BEGIN PROVIDED TEXT

Because T-cell memory to NXS2 NB develops in animals treated with IL-2 + hu14.18-IL2 (Fig. 4), we also assessed the role of T cells in the antitumor effect induced by IL-2 + hu14.18-IL2 combination treatment of animals bearing primary s.c. NXS2 tumors (Fig. 5,B). Two independent experiments showed that depletion of T cells during the combined therapy also resulted in a diminished antitumor response (Fig. 5 B). Although mice did not show complete tumor resolution following combined IC plus c.i. IL-2 therapy in these particular experiments, likely reflecting the influence of NXS2 tumor growth variability from experiment to experiment, there was a significant (P < 0.01) increase in tumor growth in T-cell-depleted mice when compared with mock-depleted animals.

END PROVIDED TEXT

**INSTRUCTIONS FOR THE TASK:** Copy the stretch of the NXS2 tumor passage from "Because T-cell memory" through "with mock-depleted animals.", substituting "sham-depleted" for "mock-depleted". The listing has nothing to do with the NXS2 tumor passage.

BEGIN EXTRACTED ENTRIES

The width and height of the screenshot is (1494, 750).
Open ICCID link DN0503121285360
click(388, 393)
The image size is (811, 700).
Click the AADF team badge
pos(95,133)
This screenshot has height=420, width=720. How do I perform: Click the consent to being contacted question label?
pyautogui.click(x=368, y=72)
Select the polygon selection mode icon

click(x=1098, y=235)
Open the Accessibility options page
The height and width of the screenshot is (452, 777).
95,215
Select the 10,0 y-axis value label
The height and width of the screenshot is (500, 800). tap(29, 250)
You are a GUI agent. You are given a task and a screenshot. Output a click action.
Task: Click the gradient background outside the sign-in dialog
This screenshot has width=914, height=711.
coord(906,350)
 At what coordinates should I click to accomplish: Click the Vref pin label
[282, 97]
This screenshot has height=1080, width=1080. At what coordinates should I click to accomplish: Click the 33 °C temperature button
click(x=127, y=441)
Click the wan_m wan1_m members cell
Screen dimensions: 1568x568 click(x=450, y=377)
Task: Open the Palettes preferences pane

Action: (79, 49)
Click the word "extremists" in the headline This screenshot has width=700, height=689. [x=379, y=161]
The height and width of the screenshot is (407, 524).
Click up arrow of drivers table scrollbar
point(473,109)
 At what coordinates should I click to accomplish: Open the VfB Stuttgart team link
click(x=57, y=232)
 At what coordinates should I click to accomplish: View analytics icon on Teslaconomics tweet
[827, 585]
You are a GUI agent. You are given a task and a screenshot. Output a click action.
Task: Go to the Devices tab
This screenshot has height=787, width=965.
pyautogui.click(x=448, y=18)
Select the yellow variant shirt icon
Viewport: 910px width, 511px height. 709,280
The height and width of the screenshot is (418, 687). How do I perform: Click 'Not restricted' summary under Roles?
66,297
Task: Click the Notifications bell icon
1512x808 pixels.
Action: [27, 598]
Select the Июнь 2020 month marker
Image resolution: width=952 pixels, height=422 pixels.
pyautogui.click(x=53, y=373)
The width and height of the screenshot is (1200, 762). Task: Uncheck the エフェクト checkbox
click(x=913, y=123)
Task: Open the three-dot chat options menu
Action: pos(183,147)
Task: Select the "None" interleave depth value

END EXTRACTED ENTRIES

**SOLUTION FOR THIS TASK:**
Because T-cell memory to NXS2 NB develops in animals treated with IL-2 + hu14.18-IL2 (Fig. 4), we also assessed the role of T cells in the antitumor effect induced by IL-2 + hu14.18-IL2 combination treatment of animals bearing primary s.c. NXS2 tumors (Fig. 5,B). Two independent experiments showed that depletion of T cells during the combined therapy also resulted in a diminished antitumor response (Fig. 5 B). Although mice did not show complete tumor resolution following combined IC plus c.i. IL-2 therapy in these particular experiments, likely reflecting the influence of NXS2 tumor growth variability from experiment to experiment, there was a significant (P < 0.01) increase in tumor growth in T-cell-depleted mice when compared with sham-depleted animals.